- [Lesetext]

────────────────

Niemals jagten die Göttergläubigen und ihre Nachkommen dort oben auf dem Plateau der versunkenen Tempelstadt, kein Pfad führte hinauf, kein Köhler holte Holz aus dieser Gegend, kein Schäfer weidete seine Herde auf diesem Hang, kein Cochenille-Züchter baute in der Nähe sein Dach.

Unten herrschte der Markgraf des Tals von Oaxaca, identisch mit dem Eroberer Neu-Spaniens, gierig und schlau herrschte er, ward aber dennoch geprellt. Cortez starb ohne Ahnung davon, daß auf seinem Grund und Boden Reichtümer vergraben seien, weit kostbarer als der Schatz Moctezumas.

────────────────

- [Aufgabe] Übersetze bitte den Satz „Cortez starb ohne Ahnung davon, daß auf seinem Grund und Boden Reichtümer vergraben seien, weit kostbarer als der Schatz Moctezumas.“ aus dem Lesetext ins Englische. Die Zeilen haben hiermit nichts zu tun.

────────────────

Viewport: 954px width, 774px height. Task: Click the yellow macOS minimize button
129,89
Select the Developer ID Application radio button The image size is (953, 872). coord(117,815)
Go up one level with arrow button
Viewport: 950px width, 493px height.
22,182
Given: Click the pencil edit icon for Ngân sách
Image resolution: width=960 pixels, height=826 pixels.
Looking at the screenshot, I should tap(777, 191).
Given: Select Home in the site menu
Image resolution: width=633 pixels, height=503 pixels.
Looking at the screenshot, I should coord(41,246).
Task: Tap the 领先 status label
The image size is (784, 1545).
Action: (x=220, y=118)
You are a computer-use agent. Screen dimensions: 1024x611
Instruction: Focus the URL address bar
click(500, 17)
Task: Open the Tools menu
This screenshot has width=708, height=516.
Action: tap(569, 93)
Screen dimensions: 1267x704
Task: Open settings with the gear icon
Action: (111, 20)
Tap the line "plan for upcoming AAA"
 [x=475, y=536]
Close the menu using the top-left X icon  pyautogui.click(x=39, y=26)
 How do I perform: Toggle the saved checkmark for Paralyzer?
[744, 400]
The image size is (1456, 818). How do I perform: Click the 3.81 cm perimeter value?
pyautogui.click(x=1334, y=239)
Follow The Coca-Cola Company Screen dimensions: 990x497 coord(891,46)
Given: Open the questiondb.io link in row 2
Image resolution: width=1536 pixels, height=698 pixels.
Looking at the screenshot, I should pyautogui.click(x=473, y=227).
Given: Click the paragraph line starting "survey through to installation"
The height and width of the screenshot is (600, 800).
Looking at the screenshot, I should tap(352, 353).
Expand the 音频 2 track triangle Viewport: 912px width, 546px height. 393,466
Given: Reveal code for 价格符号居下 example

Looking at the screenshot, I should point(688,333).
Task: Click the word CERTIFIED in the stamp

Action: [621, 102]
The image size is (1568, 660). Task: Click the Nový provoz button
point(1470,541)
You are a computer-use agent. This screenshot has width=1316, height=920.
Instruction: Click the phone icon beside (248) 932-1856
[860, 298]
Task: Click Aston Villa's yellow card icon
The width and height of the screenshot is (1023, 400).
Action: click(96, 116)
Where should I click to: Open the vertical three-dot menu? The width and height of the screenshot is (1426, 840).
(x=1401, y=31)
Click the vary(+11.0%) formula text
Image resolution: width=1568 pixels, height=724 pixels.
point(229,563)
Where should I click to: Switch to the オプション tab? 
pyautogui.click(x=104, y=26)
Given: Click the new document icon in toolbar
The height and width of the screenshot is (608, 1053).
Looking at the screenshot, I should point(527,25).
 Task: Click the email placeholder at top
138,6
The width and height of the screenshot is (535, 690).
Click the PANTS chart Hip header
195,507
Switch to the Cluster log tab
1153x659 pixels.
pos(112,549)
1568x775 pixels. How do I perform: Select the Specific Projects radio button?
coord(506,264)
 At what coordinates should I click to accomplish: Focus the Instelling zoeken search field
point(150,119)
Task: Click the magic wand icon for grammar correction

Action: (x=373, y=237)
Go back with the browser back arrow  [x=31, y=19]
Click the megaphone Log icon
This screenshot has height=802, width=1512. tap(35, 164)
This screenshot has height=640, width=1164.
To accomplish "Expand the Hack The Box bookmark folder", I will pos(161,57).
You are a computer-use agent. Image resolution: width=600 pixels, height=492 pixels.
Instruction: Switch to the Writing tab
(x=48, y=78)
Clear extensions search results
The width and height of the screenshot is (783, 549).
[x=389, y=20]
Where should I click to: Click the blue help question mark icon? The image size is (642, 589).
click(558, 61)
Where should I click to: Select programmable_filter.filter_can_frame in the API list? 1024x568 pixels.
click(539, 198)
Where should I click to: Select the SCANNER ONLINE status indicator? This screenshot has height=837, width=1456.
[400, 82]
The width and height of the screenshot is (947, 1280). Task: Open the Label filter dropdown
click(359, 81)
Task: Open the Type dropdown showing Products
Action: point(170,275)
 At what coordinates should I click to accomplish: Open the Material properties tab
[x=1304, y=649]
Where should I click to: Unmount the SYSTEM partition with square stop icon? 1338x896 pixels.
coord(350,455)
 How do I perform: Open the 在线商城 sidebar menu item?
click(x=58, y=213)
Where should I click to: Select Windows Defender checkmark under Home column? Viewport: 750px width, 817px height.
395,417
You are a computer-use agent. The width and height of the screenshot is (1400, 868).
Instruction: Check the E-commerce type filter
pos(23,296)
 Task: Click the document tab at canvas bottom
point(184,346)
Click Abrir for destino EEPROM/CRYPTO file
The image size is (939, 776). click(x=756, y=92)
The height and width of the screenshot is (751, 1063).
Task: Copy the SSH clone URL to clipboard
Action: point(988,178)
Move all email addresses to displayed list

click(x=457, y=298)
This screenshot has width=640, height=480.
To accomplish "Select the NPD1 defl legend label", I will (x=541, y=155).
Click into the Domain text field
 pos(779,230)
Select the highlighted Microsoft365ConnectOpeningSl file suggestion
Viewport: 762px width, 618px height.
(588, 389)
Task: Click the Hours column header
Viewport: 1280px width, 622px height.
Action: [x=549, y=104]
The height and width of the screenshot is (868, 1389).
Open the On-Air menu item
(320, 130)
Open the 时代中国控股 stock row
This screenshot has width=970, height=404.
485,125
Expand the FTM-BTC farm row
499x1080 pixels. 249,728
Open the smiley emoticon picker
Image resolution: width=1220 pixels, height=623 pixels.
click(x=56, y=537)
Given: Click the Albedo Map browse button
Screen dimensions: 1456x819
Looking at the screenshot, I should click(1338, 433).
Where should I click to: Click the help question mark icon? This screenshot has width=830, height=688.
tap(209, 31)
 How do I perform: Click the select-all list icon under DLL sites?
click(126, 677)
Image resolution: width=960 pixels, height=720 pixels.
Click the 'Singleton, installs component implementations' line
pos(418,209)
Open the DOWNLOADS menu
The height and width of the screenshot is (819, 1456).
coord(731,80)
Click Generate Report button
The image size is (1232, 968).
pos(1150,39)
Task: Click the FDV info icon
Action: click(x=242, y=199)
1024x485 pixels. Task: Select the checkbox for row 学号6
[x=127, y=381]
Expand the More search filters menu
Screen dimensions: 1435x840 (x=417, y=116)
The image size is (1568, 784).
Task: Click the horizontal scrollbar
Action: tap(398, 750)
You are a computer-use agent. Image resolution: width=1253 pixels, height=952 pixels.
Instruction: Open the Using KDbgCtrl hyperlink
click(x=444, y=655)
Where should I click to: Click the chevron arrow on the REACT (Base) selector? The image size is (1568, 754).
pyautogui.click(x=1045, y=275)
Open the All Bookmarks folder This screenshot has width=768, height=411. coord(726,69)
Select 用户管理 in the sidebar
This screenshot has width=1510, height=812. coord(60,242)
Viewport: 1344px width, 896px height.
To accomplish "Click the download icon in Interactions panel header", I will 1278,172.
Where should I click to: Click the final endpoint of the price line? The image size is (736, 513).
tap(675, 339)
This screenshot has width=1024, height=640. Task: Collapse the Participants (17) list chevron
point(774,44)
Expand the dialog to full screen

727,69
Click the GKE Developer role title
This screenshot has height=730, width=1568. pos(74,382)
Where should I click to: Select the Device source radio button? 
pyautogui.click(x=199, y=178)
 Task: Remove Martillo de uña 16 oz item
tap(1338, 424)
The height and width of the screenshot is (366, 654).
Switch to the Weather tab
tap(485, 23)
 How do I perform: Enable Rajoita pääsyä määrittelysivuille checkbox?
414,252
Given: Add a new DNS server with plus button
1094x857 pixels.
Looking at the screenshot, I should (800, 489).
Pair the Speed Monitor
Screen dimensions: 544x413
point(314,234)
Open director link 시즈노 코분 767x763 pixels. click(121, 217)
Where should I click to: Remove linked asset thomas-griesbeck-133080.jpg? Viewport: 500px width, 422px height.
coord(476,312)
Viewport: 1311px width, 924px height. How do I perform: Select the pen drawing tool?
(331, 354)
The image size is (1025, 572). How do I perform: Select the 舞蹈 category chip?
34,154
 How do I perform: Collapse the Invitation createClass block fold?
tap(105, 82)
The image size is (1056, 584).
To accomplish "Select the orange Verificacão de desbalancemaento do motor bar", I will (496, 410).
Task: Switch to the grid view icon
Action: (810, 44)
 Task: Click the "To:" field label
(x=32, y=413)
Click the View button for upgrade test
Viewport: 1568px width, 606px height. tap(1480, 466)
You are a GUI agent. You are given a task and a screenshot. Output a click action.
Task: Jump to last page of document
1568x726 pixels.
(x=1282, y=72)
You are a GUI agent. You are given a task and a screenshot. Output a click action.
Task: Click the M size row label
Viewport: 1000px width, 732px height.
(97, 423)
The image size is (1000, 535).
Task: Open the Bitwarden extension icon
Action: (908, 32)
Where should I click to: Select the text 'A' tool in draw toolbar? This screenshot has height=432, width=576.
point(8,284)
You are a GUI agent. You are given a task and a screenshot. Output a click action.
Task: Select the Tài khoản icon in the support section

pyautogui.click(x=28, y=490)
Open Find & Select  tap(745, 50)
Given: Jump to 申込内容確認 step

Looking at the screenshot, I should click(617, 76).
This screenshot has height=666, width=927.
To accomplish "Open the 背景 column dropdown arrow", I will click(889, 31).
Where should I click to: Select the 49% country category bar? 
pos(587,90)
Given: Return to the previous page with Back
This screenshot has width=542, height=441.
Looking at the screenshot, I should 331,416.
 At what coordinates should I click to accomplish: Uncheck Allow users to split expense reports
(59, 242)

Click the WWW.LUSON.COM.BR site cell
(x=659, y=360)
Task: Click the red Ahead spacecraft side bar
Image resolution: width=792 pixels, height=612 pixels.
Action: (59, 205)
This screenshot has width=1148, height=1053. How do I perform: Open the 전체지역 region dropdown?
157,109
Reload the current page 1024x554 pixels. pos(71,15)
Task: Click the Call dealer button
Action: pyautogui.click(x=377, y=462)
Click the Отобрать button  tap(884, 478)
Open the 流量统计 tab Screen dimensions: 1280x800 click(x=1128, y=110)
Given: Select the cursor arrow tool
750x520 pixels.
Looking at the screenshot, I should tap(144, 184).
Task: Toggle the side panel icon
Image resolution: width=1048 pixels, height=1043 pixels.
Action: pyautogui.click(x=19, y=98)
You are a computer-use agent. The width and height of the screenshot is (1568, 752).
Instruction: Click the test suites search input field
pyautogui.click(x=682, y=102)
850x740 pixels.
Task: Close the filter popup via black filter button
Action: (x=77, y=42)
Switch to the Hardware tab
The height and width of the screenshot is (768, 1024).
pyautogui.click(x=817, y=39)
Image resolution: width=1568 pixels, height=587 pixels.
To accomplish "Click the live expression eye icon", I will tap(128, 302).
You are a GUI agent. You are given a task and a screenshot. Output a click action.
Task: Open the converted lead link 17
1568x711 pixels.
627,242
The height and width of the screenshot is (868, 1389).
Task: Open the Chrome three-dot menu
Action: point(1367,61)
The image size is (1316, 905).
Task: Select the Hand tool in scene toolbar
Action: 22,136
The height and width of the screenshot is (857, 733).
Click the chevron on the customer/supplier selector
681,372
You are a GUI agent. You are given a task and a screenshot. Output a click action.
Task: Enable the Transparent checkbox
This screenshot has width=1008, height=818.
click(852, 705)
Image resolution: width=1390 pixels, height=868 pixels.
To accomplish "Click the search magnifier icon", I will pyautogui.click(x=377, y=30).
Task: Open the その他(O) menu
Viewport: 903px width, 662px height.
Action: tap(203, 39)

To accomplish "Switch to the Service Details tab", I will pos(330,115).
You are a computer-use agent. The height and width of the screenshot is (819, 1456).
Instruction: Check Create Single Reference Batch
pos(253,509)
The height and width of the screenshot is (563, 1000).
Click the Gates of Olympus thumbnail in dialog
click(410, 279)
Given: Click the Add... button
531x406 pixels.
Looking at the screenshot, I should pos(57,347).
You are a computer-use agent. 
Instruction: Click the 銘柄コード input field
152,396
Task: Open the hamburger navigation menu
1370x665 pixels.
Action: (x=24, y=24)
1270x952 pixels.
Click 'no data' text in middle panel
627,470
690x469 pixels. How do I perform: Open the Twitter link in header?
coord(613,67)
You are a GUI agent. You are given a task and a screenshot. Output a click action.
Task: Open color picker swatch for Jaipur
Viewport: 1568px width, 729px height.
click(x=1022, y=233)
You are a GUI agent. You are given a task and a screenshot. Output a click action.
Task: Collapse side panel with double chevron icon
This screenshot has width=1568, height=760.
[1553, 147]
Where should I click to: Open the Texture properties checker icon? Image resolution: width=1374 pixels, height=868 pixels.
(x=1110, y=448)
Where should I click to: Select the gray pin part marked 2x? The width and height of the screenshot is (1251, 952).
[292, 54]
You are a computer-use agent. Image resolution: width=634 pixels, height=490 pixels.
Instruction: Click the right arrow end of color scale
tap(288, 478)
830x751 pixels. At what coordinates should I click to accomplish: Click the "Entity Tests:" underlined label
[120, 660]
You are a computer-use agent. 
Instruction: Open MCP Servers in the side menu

────────────────

- [Antwort zur Aufgabe] Cortez died without any idea that riches were buried on his land, far more precious than Moctezuma's treasure.